I am proud to say that this had been on my radar before my midwife suggested it. And that in general, pregnancy has made me a better eater. I was never a bad eater, always leaning towards the healthy side of things. There was an 8-year stint where I was a vegetarian after declaring one day in junior high school that I didn’t like meat. And I was a strict, young vegetarian, never consuming ANY products with meat (including fish) in them. During that, there were short times when I tried to be vegan because I love animals so much but I love cheese, chocolate, and ice cream more. Then there was a long stretch of college where I thought I was superwoman and worked full time and attended school more than full time (18-21 credits per semester). This ended the vegetarianism. I was too burnt out, and too poor to afford expensive veggie protein to feed myself properly, and too busy to be creative with meal choices to increase my protein so I turned to the dark side and ate some chicken. Fast-forward about 7 years and now I enjoy all foods equally and still have a soft spot in my heart and belly for veggie delights!
My point is; through my life of relatively healthy eating, I have never felt as healthy as I do since becoming a mom (which I count as finding out I was pregnant with my first baby). From that point on, my eating changed from what I want to eat, to what my baby needs to eat and what foods my baby needs to nurse and grow big and strong. I have developed a way of eating that I call “intuitive eating”. I did not read a book about this though I know that they exist. I literally, just plan out my meals, shop for foods, and stand in front of my refrigerator and think “what does my body need right now?”, “what does the baby need right now?” “Have I had my protein for the day?” “My grains?” “My fruits and veggies?” etc…I eat really clean, part for my love of the farmer’s market and part because it’s easiest for me. I buy a bunch of fruits and veggies for the week, protein for each day in the week, and dairy (and dairy alternatives). I always have healthy fats (peanut butter, avocado, olive oil, butter, etc ) and grains in stock. Each day I put together whatever combination of what I have based on my hunger and nutritional needs for the day.
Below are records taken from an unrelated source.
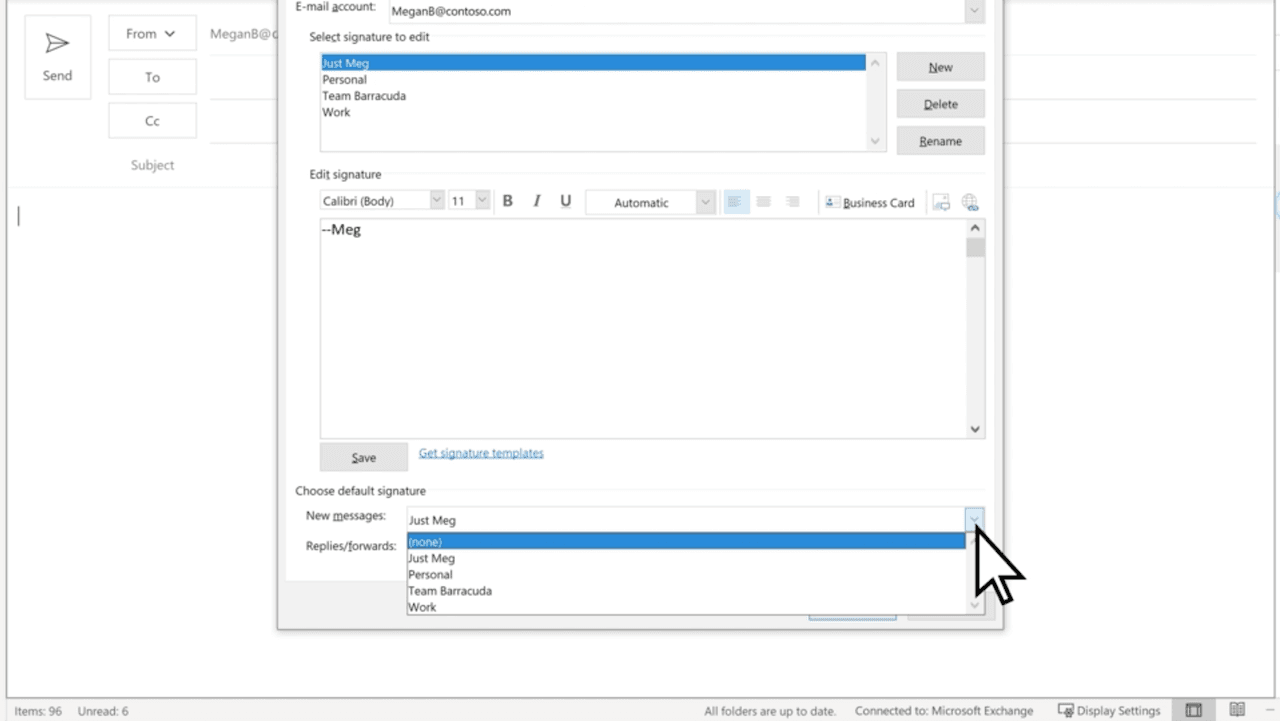The image size is (1280, 721).
Task: Keep left alignment selected
Action: click(735, 201)
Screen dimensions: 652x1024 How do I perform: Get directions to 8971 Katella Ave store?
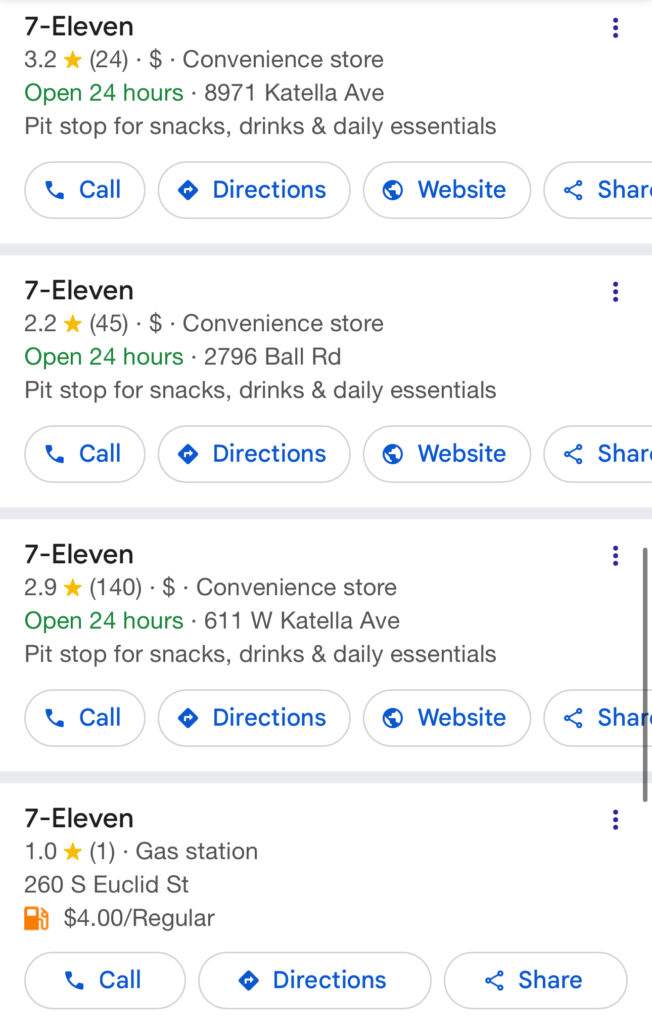(254, 190)
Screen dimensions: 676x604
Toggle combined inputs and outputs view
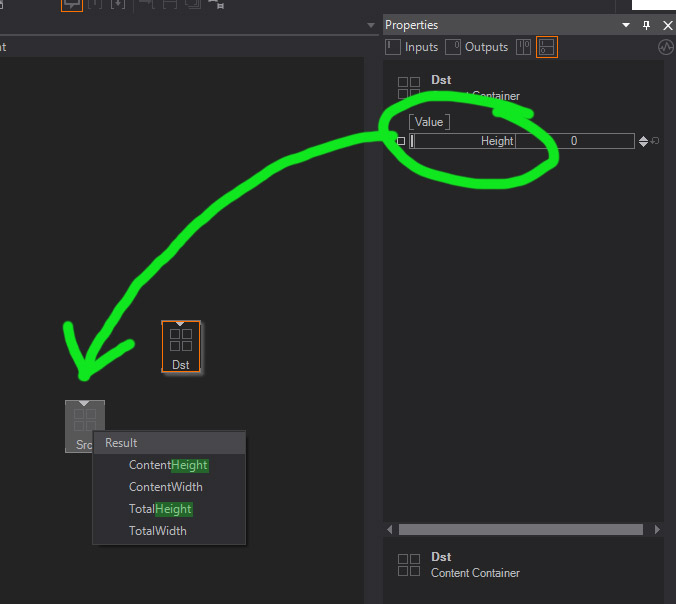(x=523, y=47)
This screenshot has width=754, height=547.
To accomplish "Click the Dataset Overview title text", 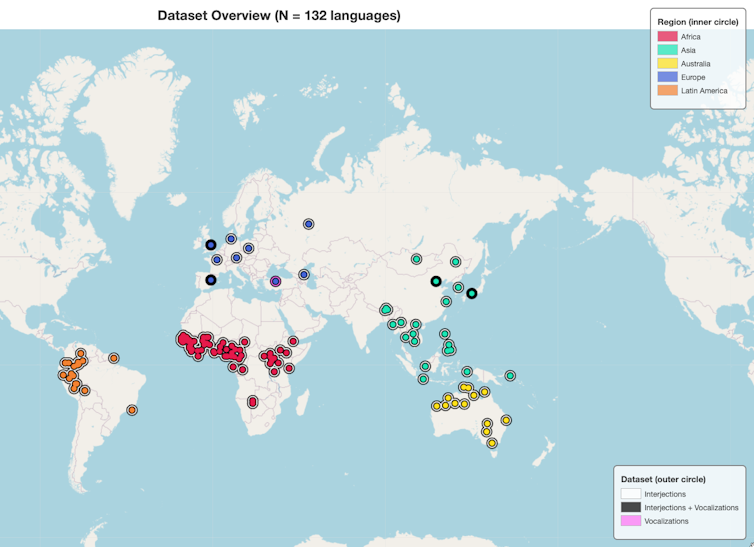I will 279,15.
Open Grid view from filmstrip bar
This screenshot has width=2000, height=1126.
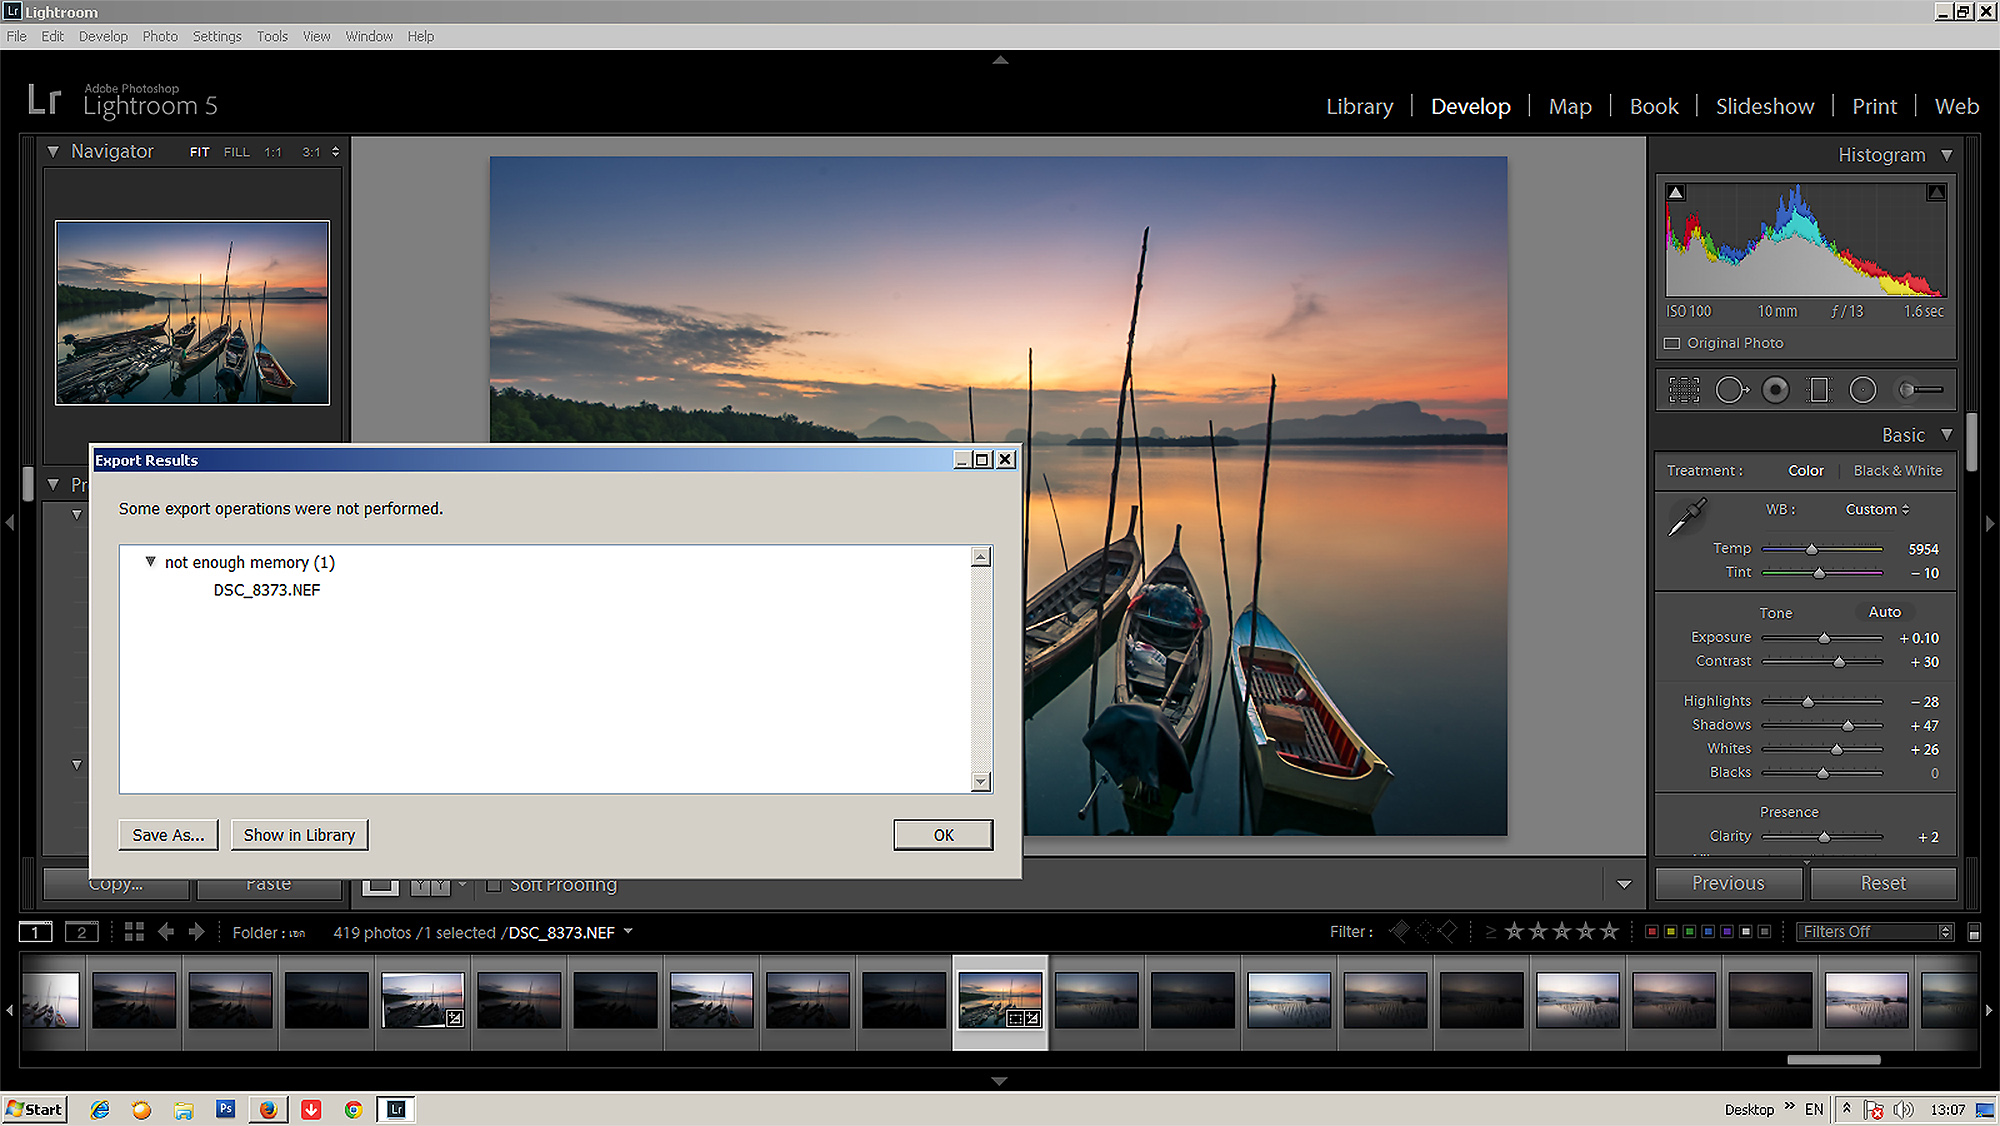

When I was pregnant with daughter #1, I gained 35 lbs. I did not try/ try not to gain this amount of weight, I just listened to what my body needed and in return it gave me an easy natural labor and birth process and a healthy baby girl. My midwife said that “every woman’s body is perfect for her baby” when women get snarky comments from observers for “looking too big, too small, etc. I love this. Anyway, after she was born I lost 20 lbs of it almost instantly (baby’s weight, uterus, fluids, placenta) and then breastfed her. In addition to the 35 lbs I gained, I lost an extra 15. I did not “work out”. I just listened to what my body needed, ate healthily, consciously, and the weight came off. There were times where I would pass on dessert and that’s pretty much it.
When you have a baby that you nourish through nursing, you are responsible for how they are growing. Even if I wanted to, was tempted to, for my daughter’s well being I could not develop an unhealthy way of eating. It truly saddens me that women are blasted with media that talks about “getting your body back after baby” and that celebrities flaunt their bikini-ready bodies weeks after birth. In my experience, there was no way I was going to work out on a consistent basis with a newborn. AND there was no way I was willing to try ANY kind of diet. What I look like in a skimpy outfit is not important, what is important is the health of my child and myself. What worked for me is truly listening to my body’s needs, my baby’s needs, and making conscious choices.